Listed entries ::

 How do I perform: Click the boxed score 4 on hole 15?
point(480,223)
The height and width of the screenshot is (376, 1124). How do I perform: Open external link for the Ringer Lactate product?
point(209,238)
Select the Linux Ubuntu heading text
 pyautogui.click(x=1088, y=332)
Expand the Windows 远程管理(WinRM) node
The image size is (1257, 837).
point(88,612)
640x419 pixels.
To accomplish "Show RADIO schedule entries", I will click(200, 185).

...

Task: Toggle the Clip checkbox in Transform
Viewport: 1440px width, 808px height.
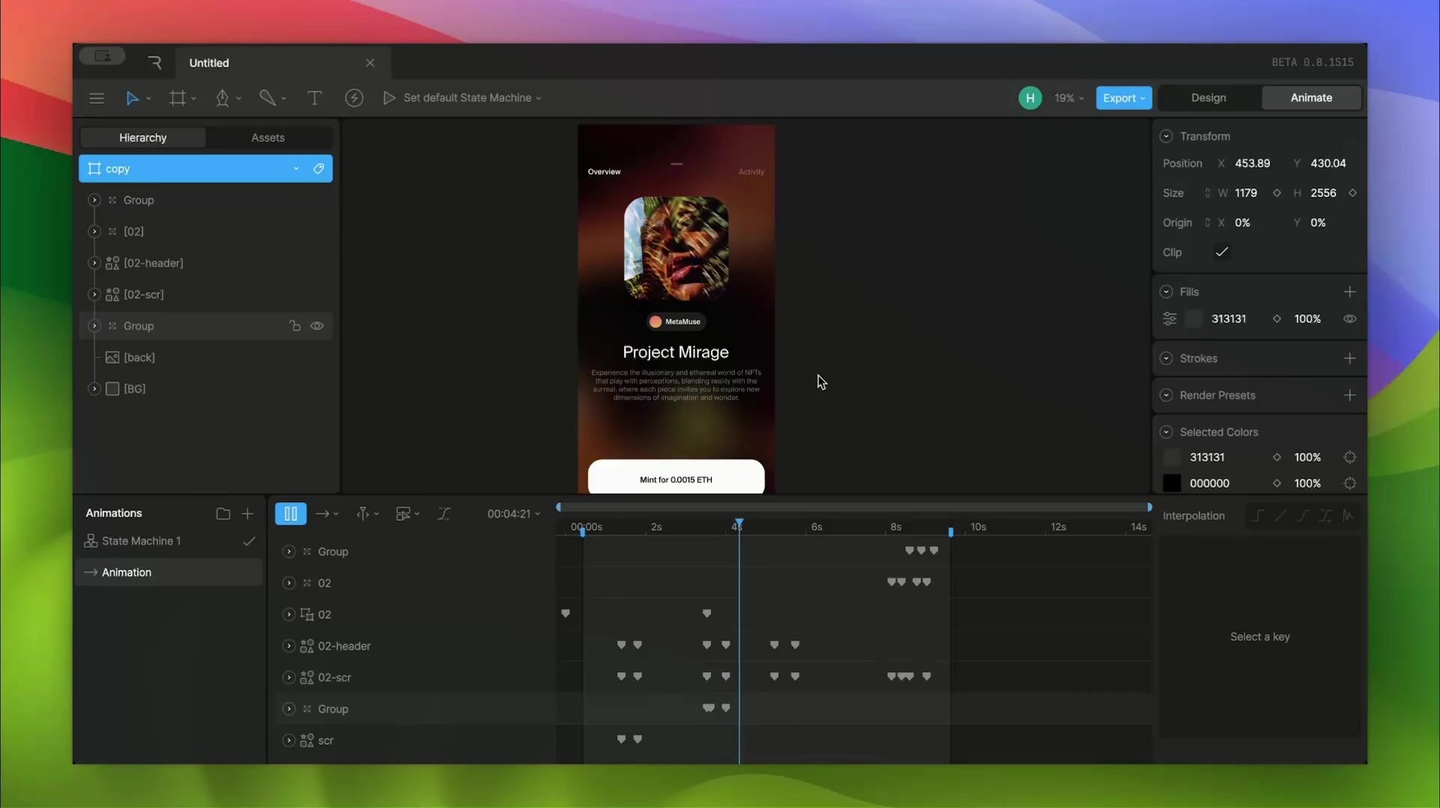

What to do ::
In the listing above, start at the line with "Task: Toggle the Clip checkbox in Transform", go on through the line with "Viewport: 1440px width, 808px height.", and copy each of those lines exactly; leave out all the rest.

Solution to the exercise ::
Task: Toggle the Clip checkbox in Transform
Viewport: 1440px width, 808px height.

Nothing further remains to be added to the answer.